Task to complete >> Using the word "will" as the filter, copy each matching line from the records.
--- Material shown ---
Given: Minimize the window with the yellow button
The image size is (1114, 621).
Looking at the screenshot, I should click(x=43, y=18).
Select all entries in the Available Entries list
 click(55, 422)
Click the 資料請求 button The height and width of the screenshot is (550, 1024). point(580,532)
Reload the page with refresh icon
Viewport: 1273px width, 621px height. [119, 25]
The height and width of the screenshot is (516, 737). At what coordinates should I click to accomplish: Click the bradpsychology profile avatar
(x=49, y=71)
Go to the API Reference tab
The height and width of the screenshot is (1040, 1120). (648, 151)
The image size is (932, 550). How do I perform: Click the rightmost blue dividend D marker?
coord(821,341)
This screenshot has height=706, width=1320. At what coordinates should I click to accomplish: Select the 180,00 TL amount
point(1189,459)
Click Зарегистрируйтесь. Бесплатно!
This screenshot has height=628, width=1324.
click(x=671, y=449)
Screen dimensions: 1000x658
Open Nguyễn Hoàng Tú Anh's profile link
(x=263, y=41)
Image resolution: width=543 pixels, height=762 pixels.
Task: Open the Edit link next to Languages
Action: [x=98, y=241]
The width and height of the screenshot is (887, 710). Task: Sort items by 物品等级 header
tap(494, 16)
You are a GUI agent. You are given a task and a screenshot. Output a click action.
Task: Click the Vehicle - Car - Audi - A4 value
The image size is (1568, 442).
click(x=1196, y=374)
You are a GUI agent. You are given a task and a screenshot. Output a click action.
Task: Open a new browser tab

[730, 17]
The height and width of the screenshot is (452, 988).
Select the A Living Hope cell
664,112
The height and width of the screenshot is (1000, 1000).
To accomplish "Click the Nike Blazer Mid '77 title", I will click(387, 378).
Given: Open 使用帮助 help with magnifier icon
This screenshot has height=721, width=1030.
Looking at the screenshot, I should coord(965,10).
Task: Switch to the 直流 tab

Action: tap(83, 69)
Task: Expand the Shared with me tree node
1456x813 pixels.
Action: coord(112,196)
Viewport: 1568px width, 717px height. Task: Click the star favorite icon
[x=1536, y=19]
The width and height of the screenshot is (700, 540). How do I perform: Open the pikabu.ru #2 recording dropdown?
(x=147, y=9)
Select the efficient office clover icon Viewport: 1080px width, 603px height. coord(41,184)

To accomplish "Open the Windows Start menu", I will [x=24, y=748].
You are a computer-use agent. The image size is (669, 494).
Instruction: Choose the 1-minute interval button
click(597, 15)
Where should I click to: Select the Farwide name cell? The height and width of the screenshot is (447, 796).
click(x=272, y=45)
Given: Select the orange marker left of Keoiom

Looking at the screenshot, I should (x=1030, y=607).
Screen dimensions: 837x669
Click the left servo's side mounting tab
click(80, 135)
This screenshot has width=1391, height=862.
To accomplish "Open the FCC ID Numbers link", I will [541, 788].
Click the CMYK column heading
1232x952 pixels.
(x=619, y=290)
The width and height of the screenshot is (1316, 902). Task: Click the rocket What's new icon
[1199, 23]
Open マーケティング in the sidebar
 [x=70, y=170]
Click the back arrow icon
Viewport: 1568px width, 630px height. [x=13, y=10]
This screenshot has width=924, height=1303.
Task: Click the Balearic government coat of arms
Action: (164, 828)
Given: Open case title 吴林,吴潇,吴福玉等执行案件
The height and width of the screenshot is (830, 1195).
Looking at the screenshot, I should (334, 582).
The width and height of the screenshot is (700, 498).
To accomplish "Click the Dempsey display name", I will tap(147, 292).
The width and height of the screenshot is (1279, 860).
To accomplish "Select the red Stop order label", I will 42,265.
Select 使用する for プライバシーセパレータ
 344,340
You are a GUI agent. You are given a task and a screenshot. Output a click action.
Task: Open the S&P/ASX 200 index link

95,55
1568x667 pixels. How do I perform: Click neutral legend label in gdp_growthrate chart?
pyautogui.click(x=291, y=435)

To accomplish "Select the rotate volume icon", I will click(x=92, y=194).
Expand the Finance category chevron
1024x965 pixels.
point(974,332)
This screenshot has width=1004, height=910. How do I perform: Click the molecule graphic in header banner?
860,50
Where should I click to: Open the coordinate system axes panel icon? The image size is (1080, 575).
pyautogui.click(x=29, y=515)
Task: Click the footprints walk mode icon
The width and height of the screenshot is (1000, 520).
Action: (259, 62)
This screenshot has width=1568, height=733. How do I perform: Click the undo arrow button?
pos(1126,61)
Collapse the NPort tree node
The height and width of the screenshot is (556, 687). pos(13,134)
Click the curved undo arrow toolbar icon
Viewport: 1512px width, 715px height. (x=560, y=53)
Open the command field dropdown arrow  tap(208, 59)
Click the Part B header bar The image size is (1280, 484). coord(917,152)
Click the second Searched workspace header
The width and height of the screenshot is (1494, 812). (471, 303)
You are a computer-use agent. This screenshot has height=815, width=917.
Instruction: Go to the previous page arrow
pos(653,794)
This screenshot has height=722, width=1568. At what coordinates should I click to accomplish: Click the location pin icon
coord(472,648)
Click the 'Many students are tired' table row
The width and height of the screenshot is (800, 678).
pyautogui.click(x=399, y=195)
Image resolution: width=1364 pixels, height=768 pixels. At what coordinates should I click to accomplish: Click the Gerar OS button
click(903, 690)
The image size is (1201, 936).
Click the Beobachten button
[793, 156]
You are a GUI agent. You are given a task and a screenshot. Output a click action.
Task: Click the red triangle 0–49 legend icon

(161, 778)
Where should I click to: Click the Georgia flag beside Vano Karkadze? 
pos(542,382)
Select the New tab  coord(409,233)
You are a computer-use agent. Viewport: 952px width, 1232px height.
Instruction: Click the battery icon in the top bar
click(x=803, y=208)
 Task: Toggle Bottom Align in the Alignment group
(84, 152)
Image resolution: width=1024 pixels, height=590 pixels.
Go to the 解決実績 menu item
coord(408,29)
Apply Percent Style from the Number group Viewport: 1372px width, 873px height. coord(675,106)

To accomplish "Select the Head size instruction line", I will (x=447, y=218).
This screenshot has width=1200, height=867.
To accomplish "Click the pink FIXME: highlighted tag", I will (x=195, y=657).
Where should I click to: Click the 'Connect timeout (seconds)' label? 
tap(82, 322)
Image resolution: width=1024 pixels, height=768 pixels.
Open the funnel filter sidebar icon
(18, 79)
---
Your response >>
To accomplish "Click the Nike Blazer Mid '77 title", I will click(387, 378).
To accomplish "Open the Windows Start menu", I will [x=24, y=748].
To accomplish "Open the FCC ID Numbers link", I will [541, 788].
To accomplish "Click the Dempsey display name", I will tap(147, 292).
To accomplish "Select the red Stop order label", I will 42,265.
To accomplish "Select the rotate volume icon", I will click(x=92, y=194).
To accomplish "Select the Head size instruction line", I will (x=447, y=218).
To accomplish "Click the pink FIXME: highlighted tag", I will (x=195, y=657).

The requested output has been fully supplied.